The company has recently gained new programs with existing customers and added programs with a major international brand, which are expected to drive sales growth in private label for fiscal year 2015. In addition, the company experienced strong growth providing customers with decorated, full-package programs on catalog blanks. These programs increased over 80 percent in fiscal 2014, adding incremental revenue and profits from the printing and packaging of blank tees. The company anticipates continued growth in these programs for fiscal year 2015. Art Gun, while up 23 percent for the year, experienced a sales decrease in the fiscal 2014 fourth quarter due to slowness of e-retailers business in advance of the holiday season, as well as temporary disruptions in production related to the installation of new equipment. Art Gun is now equipped with the latest digital printing technology, which should provide capacity to continue its growth in fiscal 2015.

Branded Segment Review
Net sales in the branded segment were $53.5 million for the fourth quarter, compared with $57.6 million in the prior year period, a 7 percent decline. Salt Life continued its strong sales growth, up 31 percent for the quarter and nearly 26 percent for the year, driven from its new product lines and an increase in retail door count. The soft retail environment and continued unsettled conditions within one of Junkfoods large retail customer groups were the primary drivers for a 16 percent sales decline in the Junkfood business for the fourth quarter compared to the prior year. Junkfood continues to grow in its other sales channels and we anticipate top-line growth and improved profitability for Junkfood in fiscal 2015. Soffe sales declined 15 percent in the 2014 fourth quarter from the prior year quarter, but Soffe has regained shelf space with important retailers and won additional military programs which should drive top-line growth in fiscal 2015.
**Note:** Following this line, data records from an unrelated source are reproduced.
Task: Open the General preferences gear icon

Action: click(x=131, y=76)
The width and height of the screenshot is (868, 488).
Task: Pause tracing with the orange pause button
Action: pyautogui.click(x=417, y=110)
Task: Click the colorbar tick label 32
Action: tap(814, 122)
Mr. Humphreys concluded, While we cannot be pleased with our financial results for fiscal 2014, we are already seeing benefits from the operational accomplishments completed during the year and the strategic initiatives we have implemented. Delta is now a leaner, more agile company with fewer layers of management. We have also reduced our manufacturing costs by consolidating certain domestic fabric production to a lower-cost platform offshore.

Soffe is being revitalized on several levels. During the year we were able to rebuild the Soffe leadership team with experienced apparel industry executives and we are optimistic that Soffe can begin to regain lost revenue and return to profitability as fiscal year 2015 unfolds. We are excited about our new Junkfood store in Venice, California. It is not only meeting our financial expectations but has attracted numerous key retailers who are able to witness the most effective ways to merchandise Junkfood products.

We believe our brands are gaining in consumer awareness through our branded retail outlets, in-store shops, eCommerce sites, and expanded consumer marketing initiatives. Likewise, we expect sales growth in our basics segment driven by our unique service and distribution models supported by a modern and efficient manufacturing platform. While we will continue to refrain from providing revenue and earnings guidance for the time being, we believe the initiatives we have implemented over the past months should position us well to improve our overall profitability and allow us to build market share in the current competitive environment.

Delta Apparel, Inc., along with its operating subsidiaries, M. J. Soffe, LLC, Junkfood Clothing Company, To The Game, LLC and Art Gun, LLC, is an international design, marketing, manufacturing, and sourcing company that features a diverse portfolio of lifestyle basic and branded activewear apparel and headwear. The company specializes in selling casual and athletic products across distribution tiers, including specialty stores, boutiques, department stores, mid-tier and mass chains, college bookstores and the U.S. military. The companys products are made available direct-to-consumer on its websites at www.soffe.com, www.junkfoodclothing.com, www.saltlife.com and www.deltaapparel.com. The Company’s operations are located throughout the United States, Honduras, El Salvador, and Mexico, and it employs approximately 6,800 people worldwide.